### Anforderung
Schreibe den Erfahrungsbericht zu Pokémon GO im Anschluss an seinen letzten Satz weiter.

### Vorliegender Text
____________
Pokémon GO – Ein Resümee aus 13 Monaten Spielzeit Spezial
Geschrieben von Tim Czerwinski am 20.08.2017
Im Sommer des Jahres 2016 brachte Niantic mit Pokémon GO ein Spiel in die digitalen Shops der Android- und iOS-Geräte, das einen der größten Hypes auslöste, den es wohl je für ein Spiel für Smart Devices gab. Plötzlich musste gefühlt jeder das Spiel zumindest mal angespielt haben, um dem aktuellen Trend zu folgen. Inzwischen ist Pokémon GO über ein Jahr alt, eine gute Möglichkeit also, um einmal alle Erfahrungen, die ich während des Spielens gemacht habe, niederzuschreiben.
Doch beginnen wir mit den Anfängen. Ich hatte zunächst nicht viel übrig für die App. Ich habe weder die News dazu verfolgt, noch mich richtig damit auseinandergesetzt. Man könnte meinen, ich hatte kein Interesse an der App. Irgendwann stand dann der Release bevor und ich habe kurz vorher entschieden, mir das Spiel tatsächlich außerhalb des Play Stores vorab herunterzuladen. Warum kann ich gar nicht genau sagen, jedoch war ich so kurze Zeit einer der wenigen Spieler auf der Straße. Ich lief nach der Arbeit, in meiner Mittagspause und an Wochenenden deutlich mehr durch die Gegend, als ich das bis dahin tat. Den ersten Schock bekam ich, als ich sah, dass ich für ein Ei ganze zwei Kilometer laufen sollte. Meine Reaktion auf ein zehn Kilometer Ei könnt ihr euch ja vorstellen. Hätte ich mich vorher mit dem Spiel beschäftigt, wäre mir der Schock wohl erspart geworden. Jedenfalls begann die Reise als Pokémon-Trainer damit erst und sie sollte einige Überraschungen mit sich bringen.
____________
### Angezeigte Daten
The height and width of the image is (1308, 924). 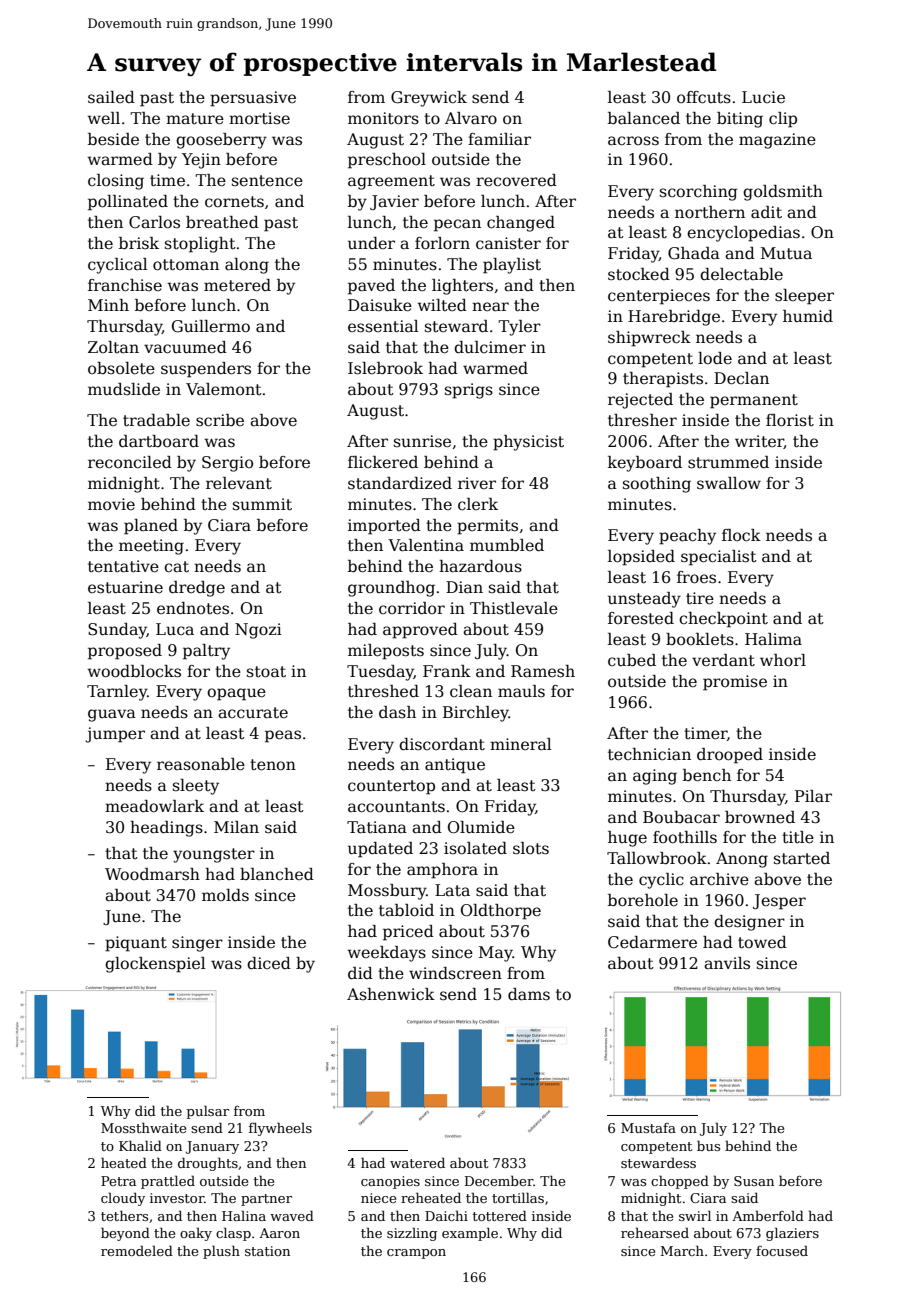 I want to click on Greywick, so click(x=429, y=99).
____________
### Ergebnis
Während ich oft mit den gleichen Leuten unterwegs war, erreichte mich gut einen Monat nach meinem Start in Pokémon GO eine Nachricht von einem Kumpel, mit dem ich aufgewachsen bin und den ich zuvor immer seltener gesehen hatte. Das lag hauptsächlich daran, dass wir verschiedene berufliche Wege eingeschlagen hatten und er aufgrund des Studiums nicht mehr in der Gegend wohnte. Die Nachricht kam aus dem Nichts und er fragte, wie viele Pokémon ich bereits gefangen hätte. Auf meine Frage, wieso er glaube, dass ich Pokémon GO spiele, antwortete er, dass dies ja unser Kindheitstraum gewesen ist und es deswegen ziemlich wahrscheinlich sei. Schnell war es wieder wie früher, wir schrieben wieder deutlich mehr und trafen uns immer öfter. Man könnte also sagen, Pokémon GO hat eine alte Freundschaft wieder aufleben lassen.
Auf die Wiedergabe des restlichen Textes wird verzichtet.